14. Bootstrapping Flashcards
What is bootstrapping?
Process of resampling with replacement from the original data to generate multiple resamples of the same n as the original data
What are assumption violations?
Make it difficult to draw conclusions from linear models which can impact estimates or inferences
What are two possible explanations behind assumption violations?
Model misspecification - Violated as model is not correct
- Failed to include interaction
- Failed to include a non-linear (higher-order) effect
Non-linear transformations of outcome and/or predictors
- Often related to non-normal residuals and non-linearity
- Can be helped by transformation of predictors and outcomes
What is the generalised linear model used for?
When outcomes are not continuous or normally distributed not because of an error in measurement but because they would not be expected to be
e.g. binary variables
What solves the issue of poor inferences that violated assumptions can lead to?
Bootstrapped inference - creates a more reliable building block for inferences
What is a ‘good sample’?
If a sample of n is drawn at random, it will be unbiased and representative of the whole population
Point estimates from these samples will be good estimated of population parameter (data that describes the entire population)
What is a sampling distribution?
Take a sample size form population and calculate estimate of population parameter
Doing this repeatedly creates sampling distribution
Mean of sampling distribution = Good approximation of population parameter
To quantify sampling variation = can refer to SD of sampling distribution (which is SE)
What are the two possible solutions to getting enough sense of the variability in sample estimates when collecting samples from a population? (explain both processes)
Theoretical solution
- Collect one sample
- Estimate the standard error using the formula
Bootstrap solution
- Collect one sample
- Mimic the act of repeated sampling from the population by repeated resampling with replacement from the original sample
- Estimate the standard error using the standard deviation of the distribution of resample statistics
What is a bootstrap distribution?
Distribution of statistics following bootstrapping made up of each resample
How do you get a bootstrap distribution?
Start with an initial sample of size n.
Take k resamples (sampling with replacement) of size n, and calculate your statistic on each one.
As k→∞, the distribution of the k resample statistics begins to approximate the sampling distribution.
What size should each bootstrap sample be?
The same as the original n
What is bootstrap standard error?
Bootstrap SE = SD of bootstrap distribution
What is a confidence interval?
Defines plausible range for population parameter
To estimate need…
- A confidence level
- A measure of sampling variability (e.g. SE/bootstrap SE)
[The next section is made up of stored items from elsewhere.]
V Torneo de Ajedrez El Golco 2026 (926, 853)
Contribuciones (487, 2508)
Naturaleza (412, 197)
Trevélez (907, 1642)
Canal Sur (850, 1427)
What is a % confidence interval?
Across repeated samples, [x]% confidence intervals would be expected to contain the true population parameter value.
So out of 100 samples, 95 would contain true population mean
This is subtly different from saying that we are 95% confident that the true mean is inside our interval. The 95% probability is related to the long-run frequencies of our intervals.
How do you calculate confidence intervals?
68/95/99 Rule:
Sampling distributions become normal, so there are fixed properties of normal distributions
- 68% density falls within 1 SD of mean
- 95% of density falls within 1.96 SD of mean
- 99.7% of density falls within 3 SD of mean
For 95%:
- Lower bound = mean - 1.96*SE
- Upper bound = mean + 1.96*SE